- [Given instruction]:
Reproduce verbatim every line from the start of the entries through the line containing "logged in (610, 783)", inclusive.
>>>>
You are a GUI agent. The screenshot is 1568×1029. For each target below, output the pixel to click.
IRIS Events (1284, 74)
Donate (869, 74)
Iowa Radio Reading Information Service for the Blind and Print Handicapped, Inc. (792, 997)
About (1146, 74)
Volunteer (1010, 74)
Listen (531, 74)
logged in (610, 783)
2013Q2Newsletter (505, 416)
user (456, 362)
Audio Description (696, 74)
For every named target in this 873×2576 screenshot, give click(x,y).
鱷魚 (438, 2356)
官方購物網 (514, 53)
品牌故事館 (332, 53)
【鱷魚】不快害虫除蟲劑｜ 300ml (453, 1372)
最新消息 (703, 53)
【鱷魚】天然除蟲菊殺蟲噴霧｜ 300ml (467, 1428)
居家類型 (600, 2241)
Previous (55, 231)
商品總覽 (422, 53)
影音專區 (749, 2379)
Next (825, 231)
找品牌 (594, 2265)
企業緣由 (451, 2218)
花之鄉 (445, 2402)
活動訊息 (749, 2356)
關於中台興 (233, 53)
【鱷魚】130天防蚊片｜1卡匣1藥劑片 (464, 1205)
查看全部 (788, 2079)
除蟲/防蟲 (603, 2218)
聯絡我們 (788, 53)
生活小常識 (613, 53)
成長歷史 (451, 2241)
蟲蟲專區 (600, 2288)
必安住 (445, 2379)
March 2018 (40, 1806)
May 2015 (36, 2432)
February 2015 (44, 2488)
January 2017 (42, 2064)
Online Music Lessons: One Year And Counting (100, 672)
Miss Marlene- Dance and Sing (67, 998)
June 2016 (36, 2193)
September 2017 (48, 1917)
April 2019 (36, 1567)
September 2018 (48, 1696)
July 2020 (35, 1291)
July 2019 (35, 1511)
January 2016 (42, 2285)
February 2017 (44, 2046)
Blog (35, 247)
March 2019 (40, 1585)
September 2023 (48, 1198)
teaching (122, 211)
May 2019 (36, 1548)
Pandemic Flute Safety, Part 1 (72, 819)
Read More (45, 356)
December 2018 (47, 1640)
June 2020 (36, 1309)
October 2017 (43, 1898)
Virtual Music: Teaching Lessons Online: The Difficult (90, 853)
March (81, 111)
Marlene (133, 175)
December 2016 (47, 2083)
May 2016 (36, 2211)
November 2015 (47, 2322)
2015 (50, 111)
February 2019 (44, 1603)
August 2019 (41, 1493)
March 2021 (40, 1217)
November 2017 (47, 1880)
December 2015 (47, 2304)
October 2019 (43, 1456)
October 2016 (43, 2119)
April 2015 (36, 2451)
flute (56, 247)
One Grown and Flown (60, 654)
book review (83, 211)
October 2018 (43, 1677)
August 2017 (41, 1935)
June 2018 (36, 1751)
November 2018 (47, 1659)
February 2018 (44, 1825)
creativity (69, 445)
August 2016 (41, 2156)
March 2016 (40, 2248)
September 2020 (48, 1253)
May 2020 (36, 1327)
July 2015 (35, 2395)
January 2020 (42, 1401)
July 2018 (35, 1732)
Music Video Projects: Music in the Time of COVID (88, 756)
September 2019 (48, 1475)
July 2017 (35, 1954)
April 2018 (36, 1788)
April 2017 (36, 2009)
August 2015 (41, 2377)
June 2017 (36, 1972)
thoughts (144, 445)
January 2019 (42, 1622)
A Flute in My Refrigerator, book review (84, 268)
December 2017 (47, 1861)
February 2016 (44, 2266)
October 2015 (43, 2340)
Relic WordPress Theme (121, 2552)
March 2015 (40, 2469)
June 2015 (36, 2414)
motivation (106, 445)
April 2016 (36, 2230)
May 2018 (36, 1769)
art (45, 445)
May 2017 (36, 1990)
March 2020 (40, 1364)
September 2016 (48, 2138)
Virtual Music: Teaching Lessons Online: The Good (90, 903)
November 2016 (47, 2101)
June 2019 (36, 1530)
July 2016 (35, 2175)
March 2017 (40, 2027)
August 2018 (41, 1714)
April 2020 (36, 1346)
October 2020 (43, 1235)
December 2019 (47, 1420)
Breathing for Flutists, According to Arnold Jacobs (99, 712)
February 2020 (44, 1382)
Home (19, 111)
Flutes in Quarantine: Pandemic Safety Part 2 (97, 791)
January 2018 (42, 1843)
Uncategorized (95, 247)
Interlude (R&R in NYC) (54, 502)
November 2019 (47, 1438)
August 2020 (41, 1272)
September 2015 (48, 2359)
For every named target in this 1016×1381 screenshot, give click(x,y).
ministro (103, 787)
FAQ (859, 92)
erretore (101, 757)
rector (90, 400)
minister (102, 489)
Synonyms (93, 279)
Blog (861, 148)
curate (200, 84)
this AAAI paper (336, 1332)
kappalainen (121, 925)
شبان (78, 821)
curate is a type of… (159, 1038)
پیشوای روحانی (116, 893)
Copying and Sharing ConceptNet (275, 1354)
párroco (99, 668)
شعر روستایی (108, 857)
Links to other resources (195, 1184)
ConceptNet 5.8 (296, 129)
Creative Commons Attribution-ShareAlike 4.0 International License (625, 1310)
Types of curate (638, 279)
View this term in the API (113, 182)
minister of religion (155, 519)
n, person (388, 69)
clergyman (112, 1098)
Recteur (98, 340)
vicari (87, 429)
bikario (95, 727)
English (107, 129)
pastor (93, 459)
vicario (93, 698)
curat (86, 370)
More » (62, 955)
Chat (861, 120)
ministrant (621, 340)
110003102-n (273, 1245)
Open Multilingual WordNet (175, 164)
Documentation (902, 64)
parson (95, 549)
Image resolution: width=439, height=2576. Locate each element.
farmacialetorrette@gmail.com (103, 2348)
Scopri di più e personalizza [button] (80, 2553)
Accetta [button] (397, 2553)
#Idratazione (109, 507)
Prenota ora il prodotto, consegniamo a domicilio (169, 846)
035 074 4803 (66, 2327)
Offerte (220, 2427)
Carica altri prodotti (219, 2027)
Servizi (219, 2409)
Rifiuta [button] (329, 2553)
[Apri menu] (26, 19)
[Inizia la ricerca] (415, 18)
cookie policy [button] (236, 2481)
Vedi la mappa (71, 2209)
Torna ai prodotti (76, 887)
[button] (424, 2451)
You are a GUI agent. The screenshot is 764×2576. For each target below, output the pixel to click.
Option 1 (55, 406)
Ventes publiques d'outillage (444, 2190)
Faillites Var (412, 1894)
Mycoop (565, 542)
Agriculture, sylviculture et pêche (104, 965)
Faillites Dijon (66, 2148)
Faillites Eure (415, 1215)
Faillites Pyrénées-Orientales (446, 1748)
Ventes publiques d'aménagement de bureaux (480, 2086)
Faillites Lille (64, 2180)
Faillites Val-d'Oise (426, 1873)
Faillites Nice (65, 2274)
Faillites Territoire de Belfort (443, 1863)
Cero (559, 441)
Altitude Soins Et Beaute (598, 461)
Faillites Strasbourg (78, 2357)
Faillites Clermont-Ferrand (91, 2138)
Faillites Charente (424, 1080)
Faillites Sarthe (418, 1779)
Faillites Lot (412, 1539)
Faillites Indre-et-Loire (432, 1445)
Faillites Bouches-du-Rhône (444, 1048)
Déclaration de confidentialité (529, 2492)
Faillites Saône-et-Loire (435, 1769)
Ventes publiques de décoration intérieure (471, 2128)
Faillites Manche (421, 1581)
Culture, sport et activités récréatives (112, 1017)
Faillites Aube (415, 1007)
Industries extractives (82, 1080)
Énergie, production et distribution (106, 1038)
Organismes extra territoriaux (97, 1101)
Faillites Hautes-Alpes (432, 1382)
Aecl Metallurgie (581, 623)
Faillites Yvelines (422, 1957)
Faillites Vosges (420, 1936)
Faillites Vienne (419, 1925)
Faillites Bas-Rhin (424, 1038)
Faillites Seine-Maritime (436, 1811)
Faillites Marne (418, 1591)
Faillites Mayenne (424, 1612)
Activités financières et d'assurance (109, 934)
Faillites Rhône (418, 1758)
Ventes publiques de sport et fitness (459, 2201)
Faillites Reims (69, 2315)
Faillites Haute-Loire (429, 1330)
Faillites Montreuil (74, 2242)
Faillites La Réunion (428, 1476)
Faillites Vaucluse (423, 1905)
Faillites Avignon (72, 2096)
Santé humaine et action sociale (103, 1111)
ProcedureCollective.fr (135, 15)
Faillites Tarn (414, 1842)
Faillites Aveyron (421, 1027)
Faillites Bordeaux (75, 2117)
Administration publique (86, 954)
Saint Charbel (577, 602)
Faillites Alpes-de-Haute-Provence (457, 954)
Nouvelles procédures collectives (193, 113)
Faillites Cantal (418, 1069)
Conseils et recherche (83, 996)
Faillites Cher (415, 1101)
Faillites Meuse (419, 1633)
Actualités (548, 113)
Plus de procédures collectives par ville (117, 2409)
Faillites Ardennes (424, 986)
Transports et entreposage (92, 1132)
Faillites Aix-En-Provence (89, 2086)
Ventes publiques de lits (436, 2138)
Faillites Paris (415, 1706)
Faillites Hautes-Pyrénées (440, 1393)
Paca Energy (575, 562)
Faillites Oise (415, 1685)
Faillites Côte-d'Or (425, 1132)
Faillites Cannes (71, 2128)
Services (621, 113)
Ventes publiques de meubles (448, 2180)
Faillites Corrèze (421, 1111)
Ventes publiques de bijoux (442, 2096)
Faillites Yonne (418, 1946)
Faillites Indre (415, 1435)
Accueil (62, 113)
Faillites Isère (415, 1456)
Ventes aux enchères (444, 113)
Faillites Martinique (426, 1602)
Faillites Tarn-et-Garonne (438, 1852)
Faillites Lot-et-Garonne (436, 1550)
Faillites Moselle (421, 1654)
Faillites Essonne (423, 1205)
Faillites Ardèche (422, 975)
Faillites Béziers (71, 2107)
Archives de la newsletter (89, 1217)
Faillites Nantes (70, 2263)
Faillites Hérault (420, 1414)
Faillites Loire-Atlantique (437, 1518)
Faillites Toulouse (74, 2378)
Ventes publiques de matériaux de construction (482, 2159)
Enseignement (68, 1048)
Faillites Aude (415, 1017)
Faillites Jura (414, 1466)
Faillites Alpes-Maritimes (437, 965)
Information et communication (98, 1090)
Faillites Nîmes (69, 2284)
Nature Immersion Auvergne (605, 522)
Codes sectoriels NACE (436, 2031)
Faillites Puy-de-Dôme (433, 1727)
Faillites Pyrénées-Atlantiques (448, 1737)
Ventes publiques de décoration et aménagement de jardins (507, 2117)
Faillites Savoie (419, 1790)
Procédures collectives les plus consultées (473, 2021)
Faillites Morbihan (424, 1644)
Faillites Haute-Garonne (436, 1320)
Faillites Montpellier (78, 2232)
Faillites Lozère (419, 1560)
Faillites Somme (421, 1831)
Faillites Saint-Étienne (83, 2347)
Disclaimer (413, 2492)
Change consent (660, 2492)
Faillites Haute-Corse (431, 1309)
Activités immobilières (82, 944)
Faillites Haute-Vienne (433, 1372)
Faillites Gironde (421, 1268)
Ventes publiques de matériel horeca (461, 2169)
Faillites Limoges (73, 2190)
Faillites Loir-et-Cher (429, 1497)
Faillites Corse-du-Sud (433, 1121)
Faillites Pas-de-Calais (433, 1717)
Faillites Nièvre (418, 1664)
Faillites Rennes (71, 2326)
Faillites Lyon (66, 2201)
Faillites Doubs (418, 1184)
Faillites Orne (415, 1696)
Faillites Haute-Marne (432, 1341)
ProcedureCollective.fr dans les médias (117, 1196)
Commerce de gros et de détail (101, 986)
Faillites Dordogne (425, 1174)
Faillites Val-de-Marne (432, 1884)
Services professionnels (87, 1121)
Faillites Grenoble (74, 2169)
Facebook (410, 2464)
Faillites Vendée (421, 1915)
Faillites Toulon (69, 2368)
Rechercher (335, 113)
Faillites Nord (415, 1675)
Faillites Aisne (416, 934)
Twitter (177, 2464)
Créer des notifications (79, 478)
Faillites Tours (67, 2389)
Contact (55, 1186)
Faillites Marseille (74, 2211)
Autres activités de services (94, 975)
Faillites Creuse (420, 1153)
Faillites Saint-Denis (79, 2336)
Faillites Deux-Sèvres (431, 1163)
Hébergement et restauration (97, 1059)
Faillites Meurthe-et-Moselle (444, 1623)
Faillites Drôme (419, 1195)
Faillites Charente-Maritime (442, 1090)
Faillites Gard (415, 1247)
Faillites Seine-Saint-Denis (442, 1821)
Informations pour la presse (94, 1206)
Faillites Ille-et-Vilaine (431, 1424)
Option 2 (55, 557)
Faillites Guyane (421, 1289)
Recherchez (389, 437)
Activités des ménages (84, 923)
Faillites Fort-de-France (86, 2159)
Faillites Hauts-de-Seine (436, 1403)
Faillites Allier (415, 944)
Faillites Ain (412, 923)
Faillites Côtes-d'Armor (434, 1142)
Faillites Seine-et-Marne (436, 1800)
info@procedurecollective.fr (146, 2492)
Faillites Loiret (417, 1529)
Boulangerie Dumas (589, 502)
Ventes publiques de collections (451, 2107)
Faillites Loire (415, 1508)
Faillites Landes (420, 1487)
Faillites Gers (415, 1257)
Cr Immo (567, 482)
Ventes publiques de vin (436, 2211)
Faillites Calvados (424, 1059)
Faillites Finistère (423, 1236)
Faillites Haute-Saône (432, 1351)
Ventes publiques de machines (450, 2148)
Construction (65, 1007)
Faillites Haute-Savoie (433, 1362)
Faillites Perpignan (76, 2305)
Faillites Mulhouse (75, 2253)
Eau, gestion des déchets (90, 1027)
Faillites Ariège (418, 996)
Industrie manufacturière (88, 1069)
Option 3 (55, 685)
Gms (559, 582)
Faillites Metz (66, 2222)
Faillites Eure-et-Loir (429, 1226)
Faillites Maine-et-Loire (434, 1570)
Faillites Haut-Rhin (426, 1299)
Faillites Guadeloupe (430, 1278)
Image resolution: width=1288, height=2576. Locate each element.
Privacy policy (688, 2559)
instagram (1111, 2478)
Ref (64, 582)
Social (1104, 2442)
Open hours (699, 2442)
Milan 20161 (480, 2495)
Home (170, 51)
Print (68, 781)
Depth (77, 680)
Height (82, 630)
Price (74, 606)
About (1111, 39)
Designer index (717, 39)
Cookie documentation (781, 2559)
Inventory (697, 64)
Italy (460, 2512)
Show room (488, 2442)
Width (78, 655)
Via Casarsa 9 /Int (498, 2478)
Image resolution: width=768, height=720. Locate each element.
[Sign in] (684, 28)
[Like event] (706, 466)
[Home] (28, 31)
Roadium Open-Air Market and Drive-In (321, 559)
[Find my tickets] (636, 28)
<<<<
- [Written reply]:
You are a GUI agent. The screenshot is 1568×1029. For each target below, output the pixel to click.
IRIS Events (1284, 74)
Donate (869, 74)
Iowa Radio Reading Information Service for the Blind and Print Handicapped, Inc. (792, 997)
About (1146, 74)
Volunteer (1010, 74)
Listen (531, 74)
logged in (610, 783)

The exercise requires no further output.